May 17, 2008
2008 UTLA ELECTIONS

UTLA and community spearhead innovative reform project

The Belmont Zone of Choice creates a portfolio of small school choices for students in downtown L.A.

Belmont students offer their support.

Belmont students who may benefit from the program offer their support.

LAUSD will soon be home to the Belmont Zone of Choice, an innovative pilot school program developed from the ground up by UTLA and a grassroots coalition of teachers and community groups. Final approval of the project was announced at a February 27 press conference at Belmont High.

The landmark agreement creates a network of autonomous college-prep schools that downtown-area families can select based on students' interests. The schools will have wide autonomy in areas such as curriculum, staffing, budget, governance, professional development, and school calendars so they can best explore ground-breaking models to improve teaching and learning. The 500-student schools will be located at either existing LAUSD campuses or at schools under construction near downtown L.A., with the first site scheduled to open in 2007.

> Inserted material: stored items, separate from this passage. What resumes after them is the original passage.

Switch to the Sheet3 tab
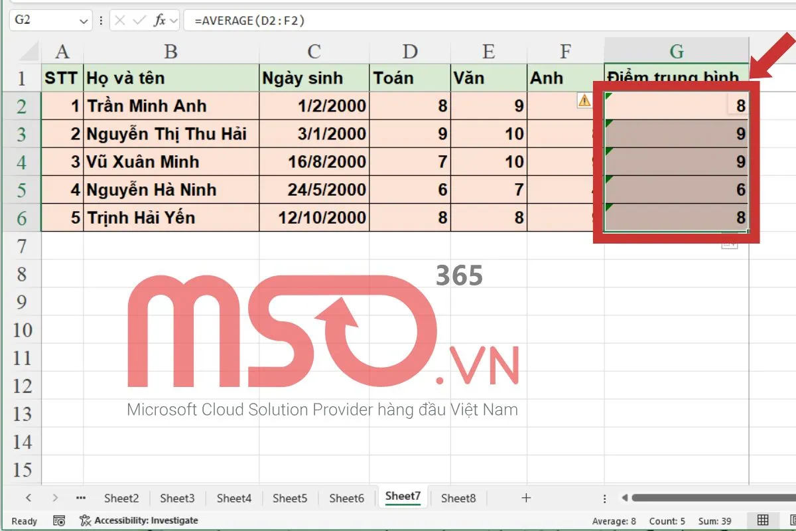The width and height of the screenshot is (796, 531). 177,497
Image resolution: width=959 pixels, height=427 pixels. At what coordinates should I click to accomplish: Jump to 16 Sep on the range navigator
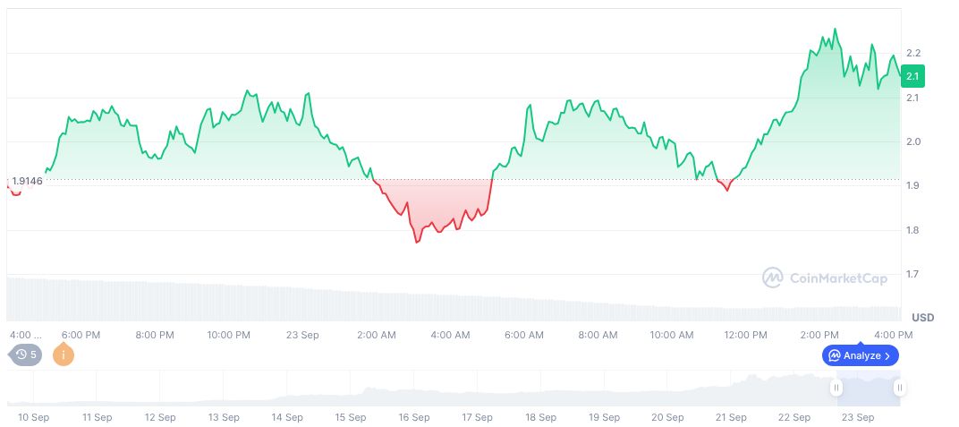click(x=414, y=417)
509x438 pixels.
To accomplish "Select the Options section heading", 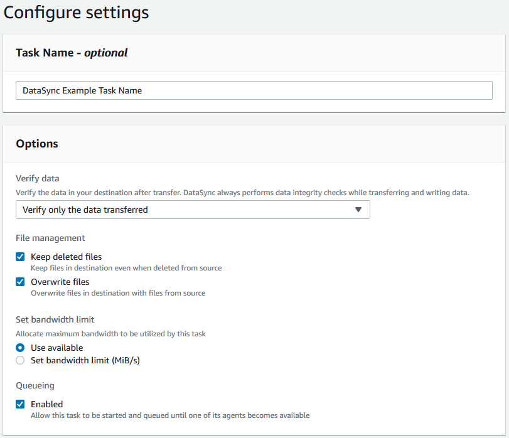I will click(x=36, y=144).
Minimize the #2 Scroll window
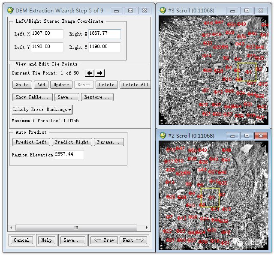274x255 pixels. 233,135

"This agreement brings cutting-edge reform and local control to neighborhood schools," UTLA President A.J. Duffy said. "All along the way, UTLA members helped craft the groundbreaking agreement, and the result is a true partnership, with the community at the forefront."

What is the Belmont Zone of Choice?

• The agreement creates a network of small, autonomous, college- prep schools that downtownarea families can select based on students' interests.

• Each school will be given wide autonomy in areas such as curriculum, staffing, budget, governance, professional development, and school calendars.

• Schools will be located at either existing LAUSD campuses or at schools now under construction near downtown L.A. The 500-student schools are scheduled to start opening in 2007.

• The program is based on the Boston Pilot School Network, which has shown solid results in improving student education by embracing key UTLA-supported ideas: small class sizes, collaborative administrators, and increased autonomy.

The Belmont Zone of Choice is modeled after the Boston Pilot Schools Network. For more than a decade, the Boston Pilot model has proven to be an effective strategy for urban public school improvement. The Boston Pilot Schools stand out on every student engagement and performance indicator, including higher English and math scores on the state's standardized achievement test, a higher proportion of high school graduates attending university or technical college, lower transfer and suspension rates, and higher attendance.

In Los Angeles the innovative partnership was initiated by teachers and community members with the strong support from the Center for Collaborative Education (CCE) in Boston, UTLA, and the Belmont Education Collaborative, a group of more than 25 local organizations.

"This is a huge step forward for the Pico Union community," said Cris Gutierrez, co-author of the BZC and teacher-principal of Civitas School of Leadership, one of ten pilot schools involved in the project. "We are putting into place one of the most thoughtful, inventive, and comprehensive plans to redesign schools for a 21st-century culture of learning."